PROMPT — Whatever the records hold, copy it exactly and completely.

BEGIN STUDY MATERIAL

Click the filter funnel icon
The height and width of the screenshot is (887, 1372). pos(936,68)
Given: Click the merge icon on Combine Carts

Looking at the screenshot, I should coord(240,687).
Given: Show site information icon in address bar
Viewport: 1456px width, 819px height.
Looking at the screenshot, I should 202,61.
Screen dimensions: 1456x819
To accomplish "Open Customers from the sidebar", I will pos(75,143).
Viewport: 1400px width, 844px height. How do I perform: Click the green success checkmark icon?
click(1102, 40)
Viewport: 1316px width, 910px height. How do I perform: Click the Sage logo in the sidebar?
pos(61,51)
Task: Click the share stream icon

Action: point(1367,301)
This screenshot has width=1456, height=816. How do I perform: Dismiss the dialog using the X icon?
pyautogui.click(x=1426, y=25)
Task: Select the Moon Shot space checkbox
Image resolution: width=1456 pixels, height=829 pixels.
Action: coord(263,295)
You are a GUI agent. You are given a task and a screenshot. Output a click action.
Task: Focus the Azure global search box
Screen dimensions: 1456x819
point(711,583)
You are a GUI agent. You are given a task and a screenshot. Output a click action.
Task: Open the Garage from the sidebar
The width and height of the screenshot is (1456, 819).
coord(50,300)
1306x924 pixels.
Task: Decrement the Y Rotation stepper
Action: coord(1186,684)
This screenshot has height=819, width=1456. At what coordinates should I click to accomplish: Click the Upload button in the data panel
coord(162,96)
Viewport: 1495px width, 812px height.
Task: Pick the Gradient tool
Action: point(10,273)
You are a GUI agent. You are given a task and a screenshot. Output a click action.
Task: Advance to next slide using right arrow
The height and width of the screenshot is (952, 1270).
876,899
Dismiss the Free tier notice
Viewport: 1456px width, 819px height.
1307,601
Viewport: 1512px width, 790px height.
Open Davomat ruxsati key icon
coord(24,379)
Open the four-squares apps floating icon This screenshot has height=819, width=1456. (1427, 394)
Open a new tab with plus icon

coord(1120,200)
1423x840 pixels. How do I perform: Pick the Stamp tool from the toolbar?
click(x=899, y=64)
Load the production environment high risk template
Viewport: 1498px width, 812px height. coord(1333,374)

END STUDY MATERIAL

TASK OUTPUT —
Click the filter funnel icon
The height and width of the screenshot is (887, 1372). pos(936,68)
Given: Click the merge icon on Combine Carts

Looking at the screenshot, I should coord(240,687).
Given: Show site information icon in address bar
Viewport: 1456px width, 819px height.
Looking at the screenshot, I should 202,61.
Screen dimensions: 1456x819
To accomplish "Open Customers from the sidebar", I will pos(75,143).
Viewport: 1400px width, 844px height. How do I perform: Click the green success checkmark icon?
click(1102, 40)
Viewport: 1316px width, 910px height. How do I perform: Click the Sage logo in the sidebar?
pos(61,51)
Task: Click the share stream icon

Action: point(1367,301)
This screenshot has width=1456, height=816. How do I perform: Dismiss the dialog using the X icon?
pyautogui.click(x=1426, y=25)
Task: Select the Moon Shot space checkbox
Image resolution: width=1456 pixels, height=829 pixels.
Action: coord(263,295)
You are a GUI agent. You are given a task and a screenshot. Output a click action.
Task: Focus the Azure global search box
Screen dimensions: 1456x819
point(711,583)
You are a GUI agent. You are given a task and a screenshot. Output a click action.
Task: Open the Garage from the sidebar
The width and height of the screenshot is (1456, 819).
coord(50,300)
1306x924 pixels.
Task: Decrement the Y Rotation stepper
Action: coord(1186,684)
This screenshot has height=819, width=1456. At what coordinates should I click to accomplish: Click the Upload button in the data panel
coord(162,96)
Viewport: 1495px width, 812px height.
Task: Pick the Gradient tool
Action: point(10,273)
You are a GUI agent. You are given a task and a screenshot. Output a click action.
Task: Advance to next slide using right arrow
The height and width of the screenshot is (952, 1270).
876,899
Dismiss the Free tier notice
Viewport: 1456px width, 819px height.
1307,601
Viewport: 1512px width, 790px height.
Open Davomat ruxsati key icon
coord(24,379)
Open the four-squares apps floating icon This screenshot has height=819, width=1456. (1427, 394)
Open a new tab with plus icon

coord(1120,200)
1423x840 pixels. How do I perform: Pick the Stamp tool from the toolbar?
click(x=899, y=64)
Load the production environment high risk template
Viewport: 1498px width, 812px height. coord(1333,374)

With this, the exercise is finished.